*WHAT THIS EXERCISE ASKS*:
A) Quote from the gene editing passage the part that opens with the words "This study has" and closes with "information it contains.".
B) Continue the gene editing passage from the point where it stops.

*EXERCISE PASSAGE*:
============================================================
Author Disclosure Statement

No competing financial interests exist.

Funding Information

This study has been supported by a grant funded by the Swedish Research Council (2017-01710) “Ethical, legal and social issues of gene editing.” This article is partly based upon the sections of 2.1 and 2.4 reports of the SIENNA project (Stakeholder-informed ethics for new technologies with high socio-economic and human rights impact)—which has received funding under the European Union's H2020 research and innovation programme under grant agreement no. 741716. This article and its contents reflect only the views of the authors and do not intend to reflect those of the European Commission. The European Commission is not responsible for any use that may be made of the information it contains.

Endnotes

^aAn alternative to gamete extraction for the purpose of research is the use of leftover gametes derived from IVF procedures. Yet, in this case, gametes with a genotype desired by researchers may not be available, and recruitment of gamete donors meeting specific criteria may be the only possibility to conduct a planned experiment.

^bThere are at least three situations in which GGE could be applied in a clinical context. In each of these situations, the goal would be to obtain genetically related offspring that possess certain traits (e.g., not being affected by a disease). (1) Very rare cases of couples who carry gene variants in configuration that will cause a monogenic disease in all their children. There is no alternative approach for them to have children genetically related to both parents and not affected by disease. (2) Couples who carry gene variants that will likely result in a portion of their offspring having a disease and a portion without disease. In such cases, preimplantation genetic diagnosis (PGD) may be currently used to identify embryos in vitro that do not have a disease variant and implant these to establish a pregnancy. (3) Enhancement purposes, for example increase of resistance to a given disease; see the study of He Jiankui as an example (described in Introduction).
============================================================
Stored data
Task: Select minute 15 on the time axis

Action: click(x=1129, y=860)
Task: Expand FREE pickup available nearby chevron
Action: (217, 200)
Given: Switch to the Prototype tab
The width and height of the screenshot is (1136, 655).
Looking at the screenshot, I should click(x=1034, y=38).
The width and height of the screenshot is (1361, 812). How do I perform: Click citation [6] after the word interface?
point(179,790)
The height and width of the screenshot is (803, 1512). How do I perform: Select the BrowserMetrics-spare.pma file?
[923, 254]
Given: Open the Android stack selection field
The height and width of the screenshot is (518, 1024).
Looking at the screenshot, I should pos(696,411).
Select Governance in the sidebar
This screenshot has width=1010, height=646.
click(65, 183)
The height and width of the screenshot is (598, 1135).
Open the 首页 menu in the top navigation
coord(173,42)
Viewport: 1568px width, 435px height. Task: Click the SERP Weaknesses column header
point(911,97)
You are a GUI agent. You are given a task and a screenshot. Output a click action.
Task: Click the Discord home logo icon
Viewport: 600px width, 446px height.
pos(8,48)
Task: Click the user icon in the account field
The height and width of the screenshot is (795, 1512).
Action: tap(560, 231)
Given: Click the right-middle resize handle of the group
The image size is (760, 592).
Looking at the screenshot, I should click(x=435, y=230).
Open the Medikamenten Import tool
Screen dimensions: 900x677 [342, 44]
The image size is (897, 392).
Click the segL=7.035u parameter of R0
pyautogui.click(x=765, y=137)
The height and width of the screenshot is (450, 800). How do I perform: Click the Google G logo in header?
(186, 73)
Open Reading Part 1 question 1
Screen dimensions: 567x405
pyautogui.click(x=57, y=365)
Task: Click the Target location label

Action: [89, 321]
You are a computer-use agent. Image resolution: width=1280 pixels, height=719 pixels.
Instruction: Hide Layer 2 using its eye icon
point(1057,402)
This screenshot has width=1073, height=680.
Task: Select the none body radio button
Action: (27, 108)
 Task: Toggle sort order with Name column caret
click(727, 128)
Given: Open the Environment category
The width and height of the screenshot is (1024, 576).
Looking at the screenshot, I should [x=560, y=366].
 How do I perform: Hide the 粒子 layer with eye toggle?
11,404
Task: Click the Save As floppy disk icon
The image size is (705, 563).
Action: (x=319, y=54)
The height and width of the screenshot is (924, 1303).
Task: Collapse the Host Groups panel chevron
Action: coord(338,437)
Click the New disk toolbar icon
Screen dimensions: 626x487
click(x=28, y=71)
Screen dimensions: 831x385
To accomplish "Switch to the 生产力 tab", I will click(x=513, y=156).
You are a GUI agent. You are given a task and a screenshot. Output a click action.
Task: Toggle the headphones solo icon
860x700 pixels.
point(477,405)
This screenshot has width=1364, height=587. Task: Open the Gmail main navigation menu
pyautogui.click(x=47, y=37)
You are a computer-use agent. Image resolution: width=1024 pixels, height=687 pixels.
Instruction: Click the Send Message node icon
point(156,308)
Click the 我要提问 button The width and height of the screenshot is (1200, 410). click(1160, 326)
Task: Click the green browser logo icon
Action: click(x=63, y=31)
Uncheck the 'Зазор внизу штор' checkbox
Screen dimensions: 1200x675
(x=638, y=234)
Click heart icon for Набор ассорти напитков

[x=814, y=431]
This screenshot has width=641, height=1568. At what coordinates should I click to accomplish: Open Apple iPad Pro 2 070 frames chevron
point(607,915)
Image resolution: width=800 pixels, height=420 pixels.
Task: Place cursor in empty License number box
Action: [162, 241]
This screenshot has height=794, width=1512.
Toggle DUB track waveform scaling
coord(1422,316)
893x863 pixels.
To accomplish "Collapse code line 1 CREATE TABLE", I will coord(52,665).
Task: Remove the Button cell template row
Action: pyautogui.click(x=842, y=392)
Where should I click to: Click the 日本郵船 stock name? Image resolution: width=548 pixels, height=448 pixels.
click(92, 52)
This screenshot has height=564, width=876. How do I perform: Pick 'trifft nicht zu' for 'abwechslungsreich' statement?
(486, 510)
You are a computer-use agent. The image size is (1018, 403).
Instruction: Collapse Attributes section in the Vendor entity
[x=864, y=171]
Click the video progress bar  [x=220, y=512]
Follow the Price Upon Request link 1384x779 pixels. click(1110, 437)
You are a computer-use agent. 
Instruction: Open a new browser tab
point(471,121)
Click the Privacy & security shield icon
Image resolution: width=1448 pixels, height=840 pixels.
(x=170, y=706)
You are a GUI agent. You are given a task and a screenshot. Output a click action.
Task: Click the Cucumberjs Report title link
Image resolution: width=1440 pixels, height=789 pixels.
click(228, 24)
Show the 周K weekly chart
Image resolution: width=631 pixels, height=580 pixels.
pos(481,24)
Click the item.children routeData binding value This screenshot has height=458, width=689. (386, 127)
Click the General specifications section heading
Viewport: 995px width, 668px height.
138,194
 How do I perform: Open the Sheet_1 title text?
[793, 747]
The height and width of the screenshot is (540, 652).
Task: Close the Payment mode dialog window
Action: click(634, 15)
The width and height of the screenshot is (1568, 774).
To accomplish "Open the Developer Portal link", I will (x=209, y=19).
============================================================
*ANSWERS BY ITEM NUMBER*:
A)
This study has been supported by a grant funded by the Swedish Research Council (2017-01710) “Ethical, legal and social issues of gene editing.” This article is partly based upon the sections of 2.1 and 2.4 reports of the SIENNA project (Stakeholder-informed ethics for new technologies with high socio-economic and human rights impact)—which has received funding under the European Union's H2020 research and innovation programme under grant agreement no. 741716. This article and its contents reflect only the views of the authors and do not intend to reflect those of the European Commission. The European Commission is not responsible for any use that may be made of the information it contains.

B)
^cWhile elaborating in depth on the debate on the distinction between therapy and enhancement goes beyond the scope of this article, we can briefly highlight that part of the debate around the potential use of human GGE and the use of somatic GE focuses on the purpose of the editing. For example, the National Academies of Sciences, Engineering, and Medicine admits that drawing a clear line between treatment and enhancement is challenging and recommends that GE should not be used “for purposes other than treatment or prevention of disease or disability.”¹⁷

^dThe form for donation of discarded and/or excess materials from IVF refers to eggs and embryos obtained in IVF procedures. From the description in the methods section in the article by Ma et al.⁹ it is not clear if “spare” oocytes obtained in the IVF procedures were used in the study in addition to oocytes retrieved specifically for the research. While discussion of the use of such “spare” oocytes in research is beyond the remit of this article, we want to highlight that such practice raises ethical issues as well (see, e.g., Baylis⁷).

^eEmphasis added by authors.

^fThe consent forms state: “…by serving as a subject, you may contribute new information which may benefit patients in the future.”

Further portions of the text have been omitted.